Entries on locating words and elements
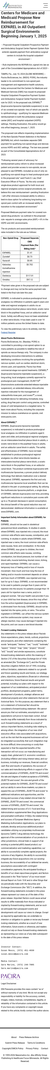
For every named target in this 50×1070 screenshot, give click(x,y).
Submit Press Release (15, 1043)
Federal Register (8, 332)
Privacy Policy (32, 1048)
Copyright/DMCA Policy (12, 1048)
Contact (44, 1048)
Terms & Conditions (36, 1043)
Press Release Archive (29, 1037)
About (14, 1037)
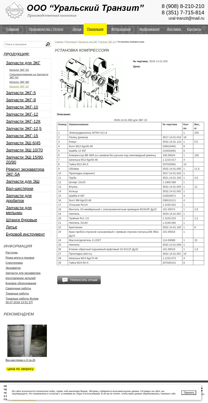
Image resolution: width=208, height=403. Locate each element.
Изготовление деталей (20, 278)
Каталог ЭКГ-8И (19, 82)
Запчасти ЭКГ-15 (22, 135)
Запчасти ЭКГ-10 (22, 107)
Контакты (194, 29)
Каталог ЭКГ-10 (19, 86)
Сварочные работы (18, 288)
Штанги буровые (21, 220)
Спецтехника (14, 262)
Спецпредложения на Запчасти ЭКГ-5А (28, 76)
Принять (189, 392)
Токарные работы (17, 293)
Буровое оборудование (21, 283)
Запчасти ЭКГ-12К (23, 121)
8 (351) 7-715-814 (183, 12)
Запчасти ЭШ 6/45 (23, 143)
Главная (12, 29)
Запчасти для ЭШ (23, 181)
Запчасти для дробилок (19, 198)
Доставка (174, 29)
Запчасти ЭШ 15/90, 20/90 (25, 159)
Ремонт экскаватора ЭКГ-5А (25, 171)
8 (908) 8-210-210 (183, 6)
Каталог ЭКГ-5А (19, 69)
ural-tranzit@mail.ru (186, 18)
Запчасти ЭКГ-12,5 (24, 128)
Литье (76, 29)
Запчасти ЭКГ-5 (21, 92)
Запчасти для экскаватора (23, 273)
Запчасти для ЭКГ (23, 63)
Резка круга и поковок (20, 257)
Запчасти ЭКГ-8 (21, 100)
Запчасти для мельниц (19, 210)
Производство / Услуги (46, 29)
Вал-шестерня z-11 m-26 (20, 360)
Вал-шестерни (19, 188)
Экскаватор (13, 268)
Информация (149, 29)
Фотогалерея (121, 29)
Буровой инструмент (25, 234)
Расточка (12, 252)
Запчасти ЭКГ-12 (22, 114)
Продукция (95, 29)
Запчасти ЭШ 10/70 (24, 150)
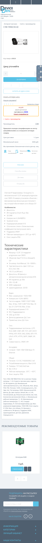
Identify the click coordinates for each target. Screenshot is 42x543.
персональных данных (19, 511)
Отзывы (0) (20, 184)
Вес (27, 392)
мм (32, 395)
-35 (21, 399)
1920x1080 (25, 406)
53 (22, 408)
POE (4, 388)
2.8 (12, 381)
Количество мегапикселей (12, 397)
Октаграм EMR (21, 457)
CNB (8, 379)
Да (16, 383)
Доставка (20, 177)
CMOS (21, 390)
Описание (20, 165)
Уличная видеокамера (22, 404)
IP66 (6, 408)
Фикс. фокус (34, 386)
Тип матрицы (14, 390)
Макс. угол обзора (14, 408)
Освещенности (8, 415)
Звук (4, 390)
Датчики (18, 413)
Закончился (17, 469)
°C (19, 399)
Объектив (26, 386)
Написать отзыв (33, 104)
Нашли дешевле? (9, 100)
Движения (25, 413)
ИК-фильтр (16, 410)
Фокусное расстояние (23, 395)
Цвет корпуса (15, 392)
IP (13, 404)
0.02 (20, 386)
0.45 (32, 392)
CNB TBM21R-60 (15, 379)
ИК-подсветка (10, 383)
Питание (13, 388)
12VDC (18, 388)
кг (29, 392)
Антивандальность (27, 388)
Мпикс (23, 397)
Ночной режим (8, 395)
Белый (23, 392)
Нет (35, 388)
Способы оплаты (20, 171)
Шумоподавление (9, 413)
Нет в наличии (26, 379)
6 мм (35, 395)
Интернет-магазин (10, 24)
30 (4, 383)
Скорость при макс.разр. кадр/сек (25, 381)
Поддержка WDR (25, 410)
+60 (21, 401)
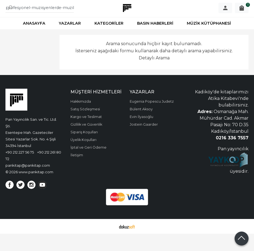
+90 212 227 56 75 (19, 169)
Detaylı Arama (154, 74)
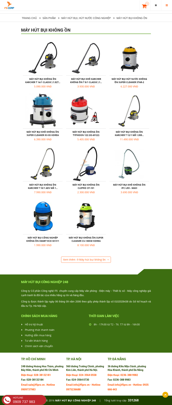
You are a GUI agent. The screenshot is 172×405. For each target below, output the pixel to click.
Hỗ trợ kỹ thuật (32, 324)
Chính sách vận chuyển (37, 346)
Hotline (51, 384)
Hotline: (96, 384)
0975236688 (73, 389)
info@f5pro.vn (81, 384)
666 (110, 389)
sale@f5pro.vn (36, 384)
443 (115, 389)
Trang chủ (29, 18)
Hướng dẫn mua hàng (36, 335)
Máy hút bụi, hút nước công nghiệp (86, 18)
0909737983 (28, 389)
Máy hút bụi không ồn (131, 18)
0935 (146, 384)
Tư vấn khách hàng (34, 341)
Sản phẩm (49, 18)
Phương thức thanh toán (37, 330)
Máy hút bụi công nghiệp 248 (75, 400)
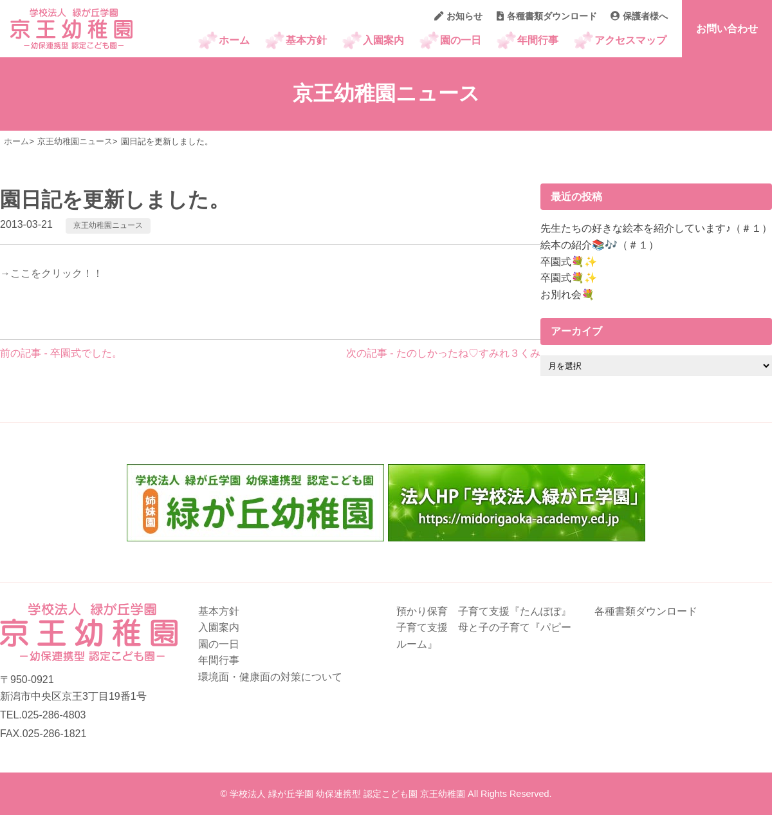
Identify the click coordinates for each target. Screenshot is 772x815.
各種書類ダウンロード (547, 16)
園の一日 (460, 40)
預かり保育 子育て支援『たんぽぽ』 (483, 611)
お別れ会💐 (567, 294)
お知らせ (458, 16)
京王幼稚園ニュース (108, 225)
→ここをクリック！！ (51, 273)
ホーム (234, 40)
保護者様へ (639, 16)
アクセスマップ (630, 40)
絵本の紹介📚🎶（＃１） (599, 244)
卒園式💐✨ (568, 261)
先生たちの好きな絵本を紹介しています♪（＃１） (656, 228)
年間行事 (537, 40)
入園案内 (383, 40)
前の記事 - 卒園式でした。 (61, 353)
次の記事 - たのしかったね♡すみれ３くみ (443, 353)
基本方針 (306, 40)
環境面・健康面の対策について (270, 676)
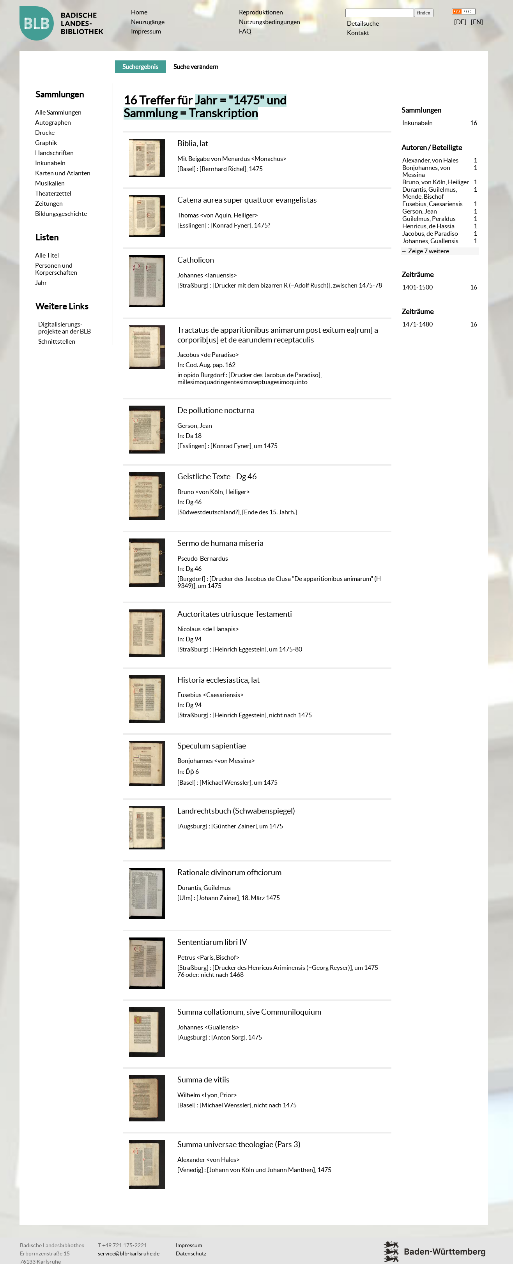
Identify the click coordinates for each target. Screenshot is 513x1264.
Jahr (41, 282)
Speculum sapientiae (211, 745)
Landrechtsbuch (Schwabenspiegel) (236, 810)
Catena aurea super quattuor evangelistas (247, 199)
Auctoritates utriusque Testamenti (234, 613)
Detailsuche (363, 23)
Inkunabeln (50, 162)
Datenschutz (191, 1253)
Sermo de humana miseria (220, 542)
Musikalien (50, 183)
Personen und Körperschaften (56, 269)
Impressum (146, 31)
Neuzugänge (148, 21)
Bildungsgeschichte (61, 213)
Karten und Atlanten (62, 173)
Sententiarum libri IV (212, 941)
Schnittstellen (56, 341)
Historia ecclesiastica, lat (218, 679)
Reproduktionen (261, 12)
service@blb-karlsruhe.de (128, 1253)
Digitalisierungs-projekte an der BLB (64, 328)
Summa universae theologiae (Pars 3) (239, 1144)
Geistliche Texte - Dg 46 (217, 476)
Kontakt (358, 32)
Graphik (46, 142)
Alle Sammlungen (58, 112)
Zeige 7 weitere (428, 250)
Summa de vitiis (203, 1079)
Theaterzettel (53, 193)
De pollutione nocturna (216, 410)
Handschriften (54, 152)
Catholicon (195, 259)
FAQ (245, 31)
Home (139, 12)
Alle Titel (47, 255)
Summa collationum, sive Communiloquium (249, 1011)
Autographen (53, 122)
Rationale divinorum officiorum (229, 872)
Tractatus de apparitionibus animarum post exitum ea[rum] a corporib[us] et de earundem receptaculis (277, 334)
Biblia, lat (192, 143)
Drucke (45, 132)
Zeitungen (49, 203)
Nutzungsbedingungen (269, 21)
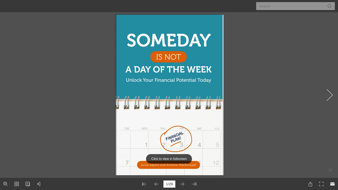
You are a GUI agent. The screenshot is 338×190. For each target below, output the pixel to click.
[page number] (169, 184)
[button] (330, 6)
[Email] (332, 184)
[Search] (292, 6)
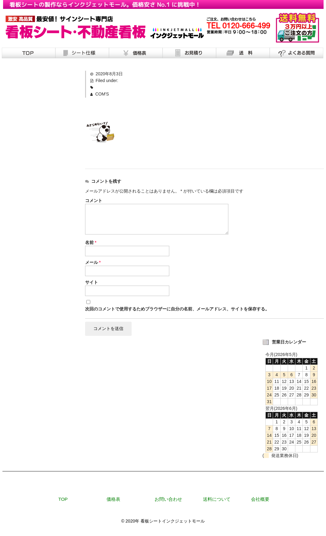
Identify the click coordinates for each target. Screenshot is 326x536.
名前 (90, 242)
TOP (63, 499)
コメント (93, 200)
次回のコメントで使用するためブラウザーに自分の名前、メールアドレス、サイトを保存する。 (177, 308)
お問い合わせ (168, 499)
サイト (91, 282)
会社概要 (260, 499)
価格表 (113, 499)
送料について (216, 499)
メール (93, 262)
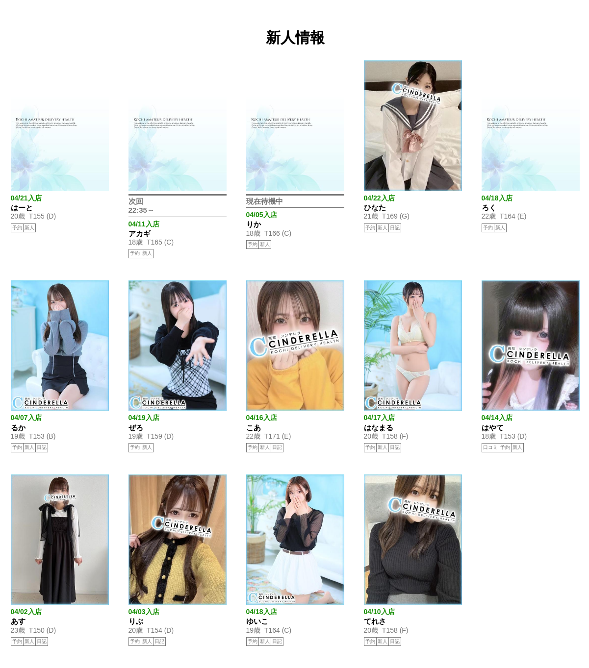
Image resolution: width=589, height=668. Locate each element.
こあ (253, 427)
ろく (489, 207)
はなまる (378, 427)
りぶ (135, 621)
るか (18, 427)
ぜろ (135, 427)
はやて (493, 427)
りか (253, 224)
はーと (22, 207)
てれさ (375, 621)
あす (18, 621)
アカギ (139, 233)
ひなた (375, 207)
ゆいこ (257, 621)
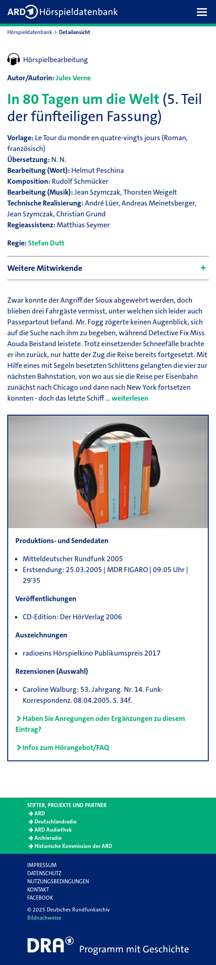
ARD (39, 813)
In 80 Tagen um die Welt (83, 99)
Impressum (42, 865)
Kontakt (38, 889)
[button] (204, 12)
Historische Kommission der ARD (73, 846)
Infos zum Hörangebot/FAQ (66, 747)
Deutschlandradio (55, 821)
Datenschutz (44, 873)
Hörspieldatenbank (29, 32)
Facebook (40, 897)
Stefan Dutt (46, 243)
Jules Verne (73, 78)
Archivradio (48, 838)
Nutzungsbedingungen (58, 881)
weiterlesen (130, 398)
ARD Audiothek (53, 829)
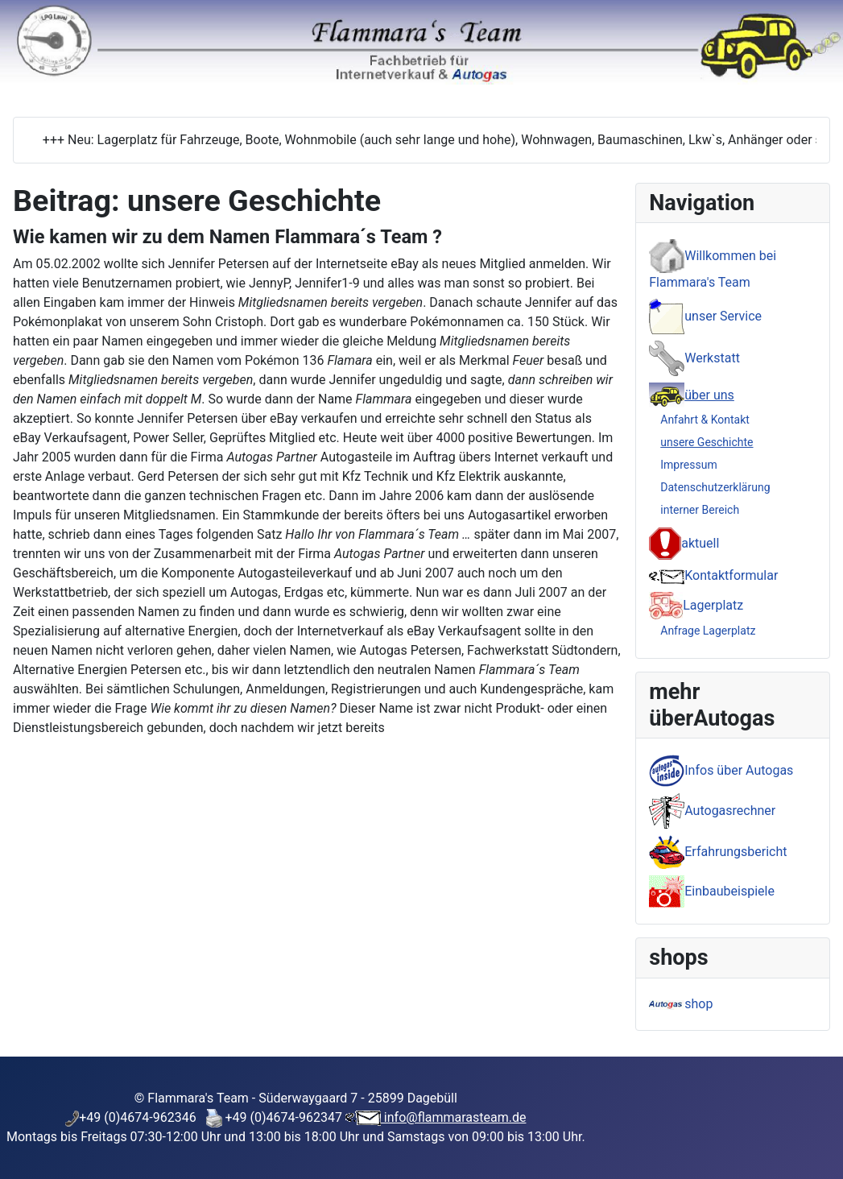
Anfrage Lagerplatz (707, 630)
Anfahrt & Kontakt (705, 419)
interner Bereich (699, 509)
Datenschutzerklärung (715, 487)
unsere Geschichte (706, 442)
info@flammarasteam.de (454, 1117)
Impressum (688, 464)
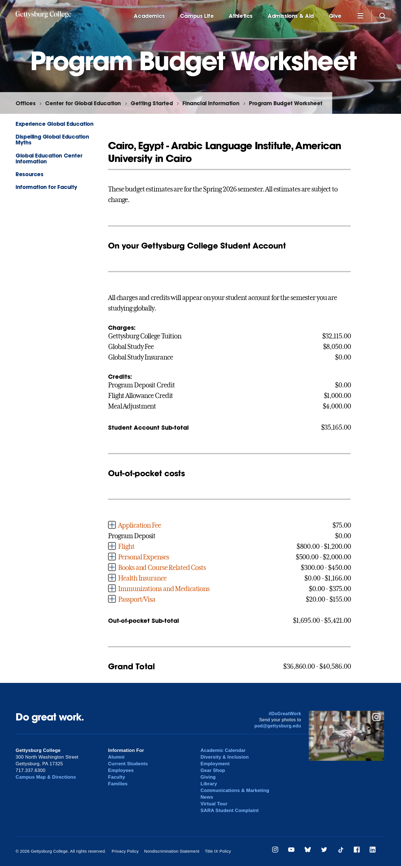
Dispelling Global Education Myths (52, 139)
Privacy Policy (125, 851)
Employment (215, 763)
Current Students (128, 763)
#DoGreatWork (285, 713)
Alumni (116, 757)
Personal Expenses (143, 557)
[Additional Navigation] (360, 15)
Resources (29, 174)
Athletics (241, 16)
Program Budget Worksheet (285, 103)
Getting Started (152, 103)
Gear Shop (212, 770)
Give (335, 16)
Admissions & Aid (291, 16)
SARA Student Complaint (229, 810)
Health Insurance (142, 578)
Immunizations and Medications (163, 589)
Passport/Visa (136, 599)
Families (118, 783)
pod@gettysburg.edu (278, 726)
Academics (149, 16)
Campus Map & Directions (46, 777)
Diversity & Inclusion (224, 757)
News (206, 797)
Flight (126, 546)
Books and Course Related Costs (162, 568)
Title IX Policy (218, 851)
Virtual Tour (214, 803)
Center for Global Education (83, 103)
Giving (208, 777)
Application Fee (139, 525)
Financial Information (210, 103)
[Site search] (382, 15)
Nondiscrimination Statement (171, 851)
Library (208, 783)
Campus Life (197, 16)
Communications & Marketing (234, 790)
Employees (121, 770)
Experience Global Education (55, 124)
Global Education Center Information (49, 158)
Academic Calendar (223, 750)
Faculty (116, 777)
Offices (25, 103)
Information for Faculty (46, 187)
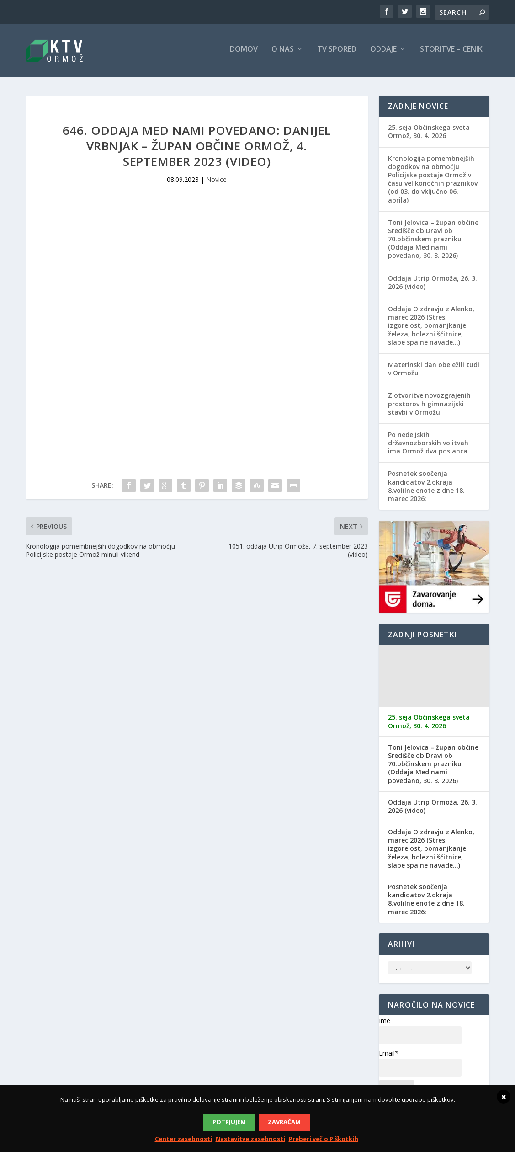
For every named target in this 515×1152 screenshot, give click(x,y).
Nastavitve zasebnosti (250, 1139)
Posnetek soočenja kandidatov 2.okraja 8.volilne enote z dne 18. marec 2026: (426, 490)
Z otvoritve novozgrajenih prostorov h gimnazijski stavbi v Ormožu (429, 407)
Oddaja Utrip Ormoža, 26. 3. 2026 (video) (432, 285)
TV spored (336, 53)
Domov (244, 53)
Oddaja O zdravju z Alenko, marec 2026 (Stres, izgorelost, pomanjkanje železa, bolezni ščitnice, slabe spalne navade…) (431, 329)
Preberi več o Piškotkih (323, 1139)
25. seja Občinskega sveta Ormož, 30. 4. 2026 (429, 135)
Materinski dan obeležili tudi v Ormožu (433, 372)
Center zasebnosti (183, 1139)
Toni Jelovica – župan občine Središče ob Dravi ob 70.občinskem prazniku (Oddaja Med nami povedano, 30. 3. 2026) (433, 243)
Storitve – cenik (451, 53)
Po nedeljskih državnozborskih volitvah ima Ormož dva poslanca (428, 446)
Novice (216, 182)
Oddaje (383, 53)
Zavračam (284, 1122)
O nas (282, 53)
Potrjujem (229, 1122)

### Task description
Express the material from the line containing "Nondiscrimination Statement (171, 851)" through the line containing "Nastavitve zasebnosti (250, 1139)" as a JSON list of strings, one string per line, omitting blank lines and pictures.

### Task answer
[
  "Nondiscrimination Statement (171, 851)",
  "Library (208, 783)",
  "Campus Life (197, 16)",
  "Communications & Marketing (234, 790)",
  "Employees (121, 770)",
  "Experience Global Education (55, 124)",
  "Global Education Center Information (49, 158)",
  "Academic Calendar (223, 750)",
  "Faculty (116, 777)",
  "Offices (25, 103)",
  "Information for Faculty (46, 187)",
  "For every named target in this 515×1152 screenshot, give click(x,y).",
  "Nastavitve zasebnosti (250, 1139)"
]